More than eight decades after it was installed, a memorial to the three 19th-century sibling novelists in London’s Westminster Abbey was amended Thursday to restore the diaereses – the two dots over the e in their surname.

The dots — which indicate that the name is pronounced “brontay” rather than “bront” — were omitted when the stone tablet commemorating Charlotte, Emily and Anne was erected in the abbey’s Poets’ Corner in October 1939, just after the outbreak of World War II.

They were restored after Brontë historian Sharon Wright, editor of the Brontë Society Gazette, raised the issue with Dean of Westminster David Hoyle. The abbey asked its stonemason to tap in the dots and its conservator to paint them.

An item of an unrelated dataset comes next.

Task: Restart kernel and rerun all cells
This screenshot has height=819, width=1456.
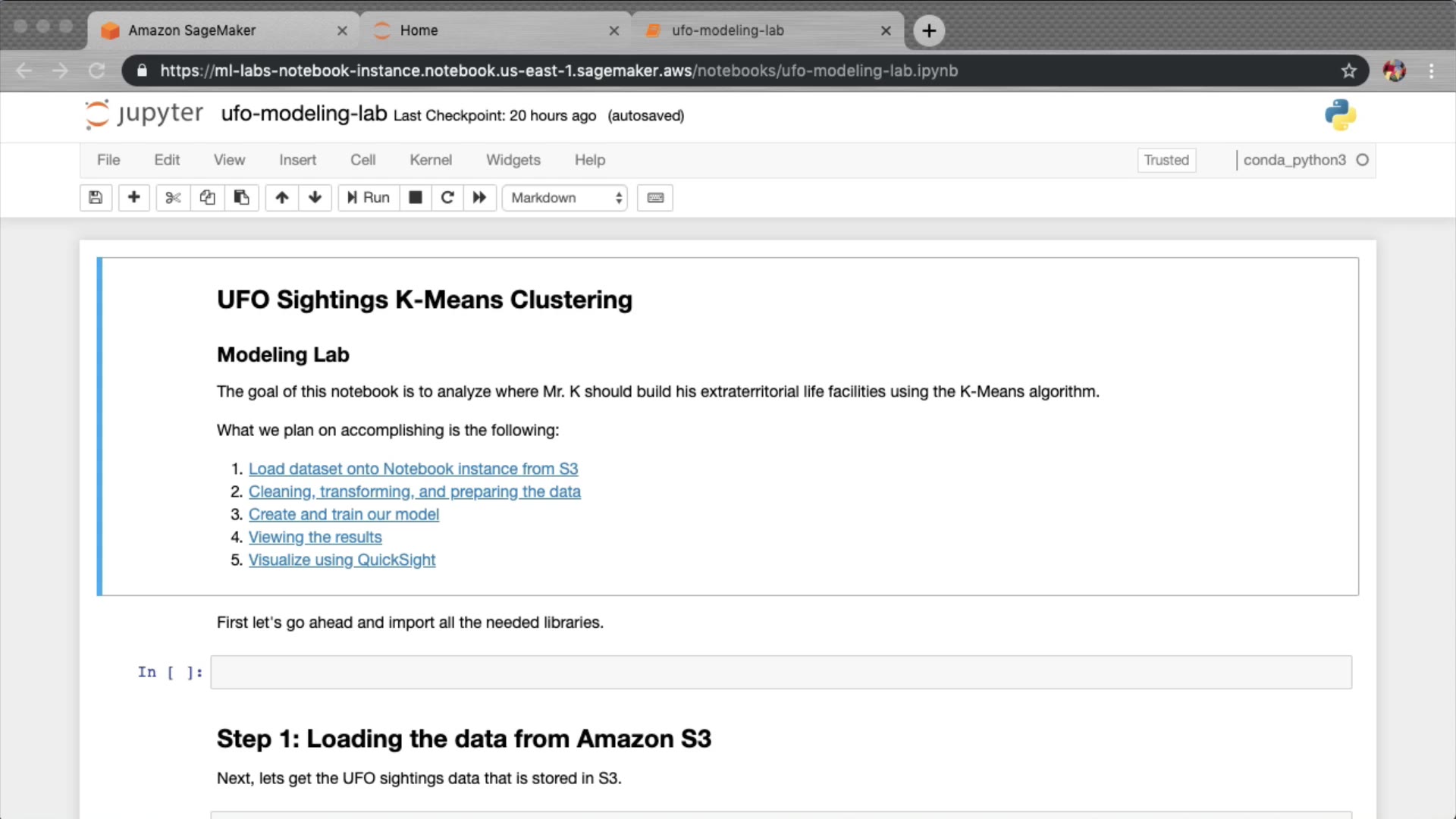Action: coord(479,198)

“There’s no paper record for anyone complaining about this or mentioning this, so I just wanted to put it right, really,” Wright said. “These three Yorkshire women deserve their place here, but they also deserve to have their name spelled correctly.”

It’s believed the writers’ Irish father Patrick changed the spelling of his surname from Brunty or Prunty when he went to university in England.

Raised on the wild Yorkshire moors, all three sisters died before they were 40, leaving enduring novels including Charlotte’s “Jane Eyre,” Emily’s “Wuthering Heights” and Anne’s “The Tenant of Wildfell Hall.”

Rebecca Yorke, director of the Brontë Society, welcomed the restoration.

“As the Brontës and their work are loved and respected all over the world, it’s entirely appropriate that their name is spelled correctly on their memorial,” she said.